[Dataset excerpts]
========================

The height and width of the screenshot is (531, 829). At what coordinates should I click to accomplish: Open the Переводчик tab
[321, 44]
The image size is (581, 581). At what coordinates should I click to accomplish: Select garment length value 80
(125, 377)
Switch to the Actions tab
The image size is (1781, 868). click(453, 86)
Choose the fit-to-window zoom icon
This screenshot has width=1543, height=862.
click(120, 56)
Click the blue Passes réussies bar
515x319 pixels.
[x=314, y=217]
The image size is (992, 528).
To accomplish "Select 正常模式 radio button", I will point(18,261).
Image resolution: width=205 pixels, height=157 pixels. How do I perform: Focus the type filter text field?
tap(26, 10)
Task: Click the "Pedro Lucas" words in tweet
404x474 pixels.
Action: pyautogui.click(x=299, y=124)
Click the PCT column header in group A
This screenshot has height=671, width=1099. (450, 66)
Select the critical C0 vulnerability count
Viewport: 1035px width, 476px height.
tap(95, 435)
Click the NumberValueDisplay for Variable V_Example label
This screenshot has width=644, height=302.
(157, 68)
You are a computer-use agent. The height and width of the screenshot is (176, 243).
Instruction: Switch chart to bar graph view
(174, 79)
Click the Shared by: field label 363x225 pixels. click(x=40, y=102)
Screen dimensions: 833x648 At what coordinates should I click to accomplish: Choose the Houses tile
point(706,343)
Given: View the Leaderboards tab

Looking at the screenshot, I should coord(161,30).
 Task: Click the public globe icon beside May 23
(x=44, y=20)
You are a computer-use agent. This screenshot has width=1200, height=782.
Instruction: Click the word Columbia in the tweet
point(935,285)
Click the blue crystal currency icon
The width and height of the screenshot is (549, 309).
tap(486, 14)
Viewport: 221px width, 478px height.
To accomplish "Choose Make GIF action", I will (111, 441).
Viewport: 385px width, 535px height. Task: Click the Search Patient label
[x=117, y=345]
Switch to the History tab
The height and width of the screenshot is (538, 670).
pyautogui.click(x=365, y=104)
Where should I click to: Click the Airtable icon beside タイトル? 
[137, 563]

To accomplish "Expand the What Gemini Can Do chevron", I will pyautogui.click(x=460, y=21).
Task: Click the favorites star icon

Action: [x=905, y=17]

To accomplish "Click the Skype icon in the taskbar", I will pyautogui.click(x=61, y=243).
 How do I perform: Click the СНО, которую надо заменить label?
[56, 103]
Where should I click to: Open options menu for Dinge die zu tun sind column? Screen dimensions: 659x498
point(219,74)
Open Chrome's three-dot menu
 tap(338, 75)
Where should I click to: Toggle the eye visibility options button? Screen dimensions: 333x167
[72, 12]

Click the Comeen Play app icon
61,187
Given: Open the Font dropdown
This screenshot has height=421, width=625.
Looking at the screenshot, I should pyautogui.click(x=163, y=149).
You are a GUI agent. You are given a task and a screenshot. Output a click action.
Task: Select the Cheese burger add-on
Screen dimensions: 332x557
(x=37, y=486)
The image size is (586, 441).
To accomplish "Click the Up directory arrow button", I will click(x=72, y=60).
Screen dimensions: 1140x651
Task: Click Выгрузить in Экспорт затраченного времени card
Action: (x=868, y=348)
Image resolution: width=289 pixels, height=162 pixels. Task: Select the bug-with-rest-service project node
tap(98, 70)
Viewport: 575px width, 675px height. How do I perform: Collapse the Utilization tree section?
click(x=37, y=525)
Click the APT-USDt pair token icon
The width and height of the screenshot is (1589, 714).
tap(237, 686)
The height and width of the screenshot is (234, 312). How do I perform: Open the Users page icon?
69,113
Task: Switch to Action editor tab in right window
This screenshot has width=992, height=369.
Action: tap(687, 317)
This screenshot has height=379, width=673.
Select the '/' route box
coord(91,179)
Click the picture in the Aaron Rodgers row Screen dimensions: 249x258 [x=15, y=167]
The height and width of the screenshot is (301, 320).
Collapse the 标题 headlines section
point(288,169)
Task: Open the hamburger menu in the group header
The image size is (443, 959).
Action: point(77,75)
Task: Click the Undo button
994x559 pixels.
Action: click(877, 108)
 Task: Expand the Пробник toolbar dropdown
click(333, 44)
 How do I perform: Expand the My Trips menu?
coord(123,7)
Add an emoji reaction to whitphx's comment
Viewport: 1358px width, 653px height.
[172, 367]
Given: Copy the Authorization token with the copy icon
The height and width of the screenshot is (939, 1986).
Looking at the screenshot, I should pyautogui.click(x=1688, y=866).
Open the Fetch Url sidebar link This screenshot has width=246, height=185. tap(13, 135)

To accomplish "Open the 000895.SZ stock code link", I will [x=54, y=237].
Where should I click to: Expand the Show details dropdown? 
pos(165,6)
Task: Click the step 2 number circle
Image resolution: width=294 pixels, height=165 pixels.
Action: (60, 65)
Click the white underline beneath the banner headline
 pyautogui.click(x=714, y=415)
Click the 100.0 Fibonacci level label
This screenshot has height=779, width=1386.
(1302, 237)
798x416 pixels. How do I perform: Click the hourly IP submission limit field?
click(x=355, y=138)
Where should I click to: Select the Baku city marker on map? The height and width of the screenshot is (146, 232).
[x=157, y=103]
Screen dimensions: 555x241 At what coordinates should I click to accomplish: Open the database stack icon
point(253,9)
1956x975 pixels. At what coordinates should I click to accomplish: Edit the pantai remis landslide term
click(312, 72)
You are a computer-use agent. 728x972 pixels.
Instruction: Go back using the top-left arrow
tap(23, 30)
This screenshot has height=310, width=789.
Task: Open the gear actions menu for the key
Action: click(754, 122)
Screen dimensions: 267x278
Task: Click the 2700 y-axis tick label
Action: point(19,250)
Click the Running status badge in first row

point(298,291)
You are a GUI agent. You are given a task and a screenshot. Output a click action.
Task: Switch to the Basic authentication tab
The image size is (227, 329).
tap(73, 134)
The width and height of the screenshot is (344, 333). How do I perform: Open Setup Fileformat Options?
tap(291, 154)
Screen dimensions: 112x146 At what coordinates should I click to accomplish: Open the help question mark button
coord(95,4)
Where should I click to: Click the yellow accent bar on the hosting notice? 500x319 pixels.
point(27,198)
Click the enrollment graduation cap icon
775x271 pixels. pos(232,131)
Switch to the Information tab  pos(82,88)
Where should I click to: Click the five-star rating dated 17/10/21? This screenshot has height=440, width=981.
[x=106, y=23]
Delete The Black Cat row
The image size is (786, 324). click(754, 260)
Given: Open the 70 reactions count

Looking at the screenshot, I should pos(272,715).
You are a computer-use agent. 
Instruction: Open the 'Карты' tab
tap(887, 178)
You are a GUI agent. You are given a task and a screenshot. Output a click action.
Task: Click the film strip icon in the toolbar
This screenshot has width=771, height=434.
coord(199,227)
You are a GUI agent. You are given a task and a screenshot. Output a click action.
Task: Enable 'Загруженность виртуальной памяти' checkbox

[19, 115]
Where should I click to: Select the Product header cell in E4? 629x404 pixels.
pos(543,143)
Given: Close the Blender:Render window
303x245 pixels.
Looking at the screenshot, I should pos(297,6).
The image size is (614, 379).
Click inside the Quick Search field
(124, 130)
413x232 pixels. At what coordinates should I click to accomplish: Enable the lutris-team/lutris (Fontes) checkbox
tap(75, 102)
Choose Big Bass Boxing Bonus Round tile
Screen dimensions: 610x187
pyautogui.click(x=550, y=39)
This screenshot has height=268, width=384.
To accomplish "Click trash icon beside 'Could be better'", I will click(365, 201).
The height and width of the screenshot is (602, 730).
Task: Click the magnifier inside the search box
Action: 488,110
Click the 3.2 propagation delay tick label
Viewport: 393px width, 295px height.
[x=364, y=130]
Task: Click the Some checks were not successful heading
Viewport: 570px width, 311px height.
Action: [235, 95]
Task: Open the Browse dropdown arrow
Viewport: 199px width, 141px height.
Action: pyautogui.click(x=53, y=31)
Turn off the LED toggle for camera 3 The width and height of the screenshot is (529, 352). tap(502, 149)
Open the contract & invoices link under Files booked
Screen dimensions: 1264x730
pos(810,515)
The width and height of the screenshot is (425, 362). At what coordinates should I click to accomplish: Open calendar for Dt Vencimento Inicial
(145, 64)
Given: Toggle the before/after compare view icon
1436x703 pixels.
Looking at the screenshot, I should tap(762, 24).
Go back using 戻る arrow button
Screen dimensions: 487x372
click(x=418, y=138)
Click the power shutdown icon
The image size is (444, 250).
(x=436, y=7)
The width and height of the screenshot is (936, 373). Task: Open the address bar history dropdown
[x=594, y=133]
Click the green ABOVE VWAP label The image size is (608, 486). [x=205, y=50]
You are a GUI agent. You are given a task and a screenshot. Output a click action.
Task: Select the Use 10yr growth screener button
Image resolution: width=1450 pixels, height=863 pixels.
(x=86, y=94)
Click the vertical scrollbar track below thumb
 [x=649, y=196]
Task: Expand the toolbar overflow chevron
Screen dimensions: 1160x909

========================

[What you should do] Filter the records above and copy every line that contains the word "computer".

[Expected answer]
You are a computer-use agent. The height and width of the screenshot is (176, 243).
You are a computer-use agent. This screenshot has width=1200, height=782.
You are a computer-use agent. 728x972 pixels.
You are a computer-use agent. 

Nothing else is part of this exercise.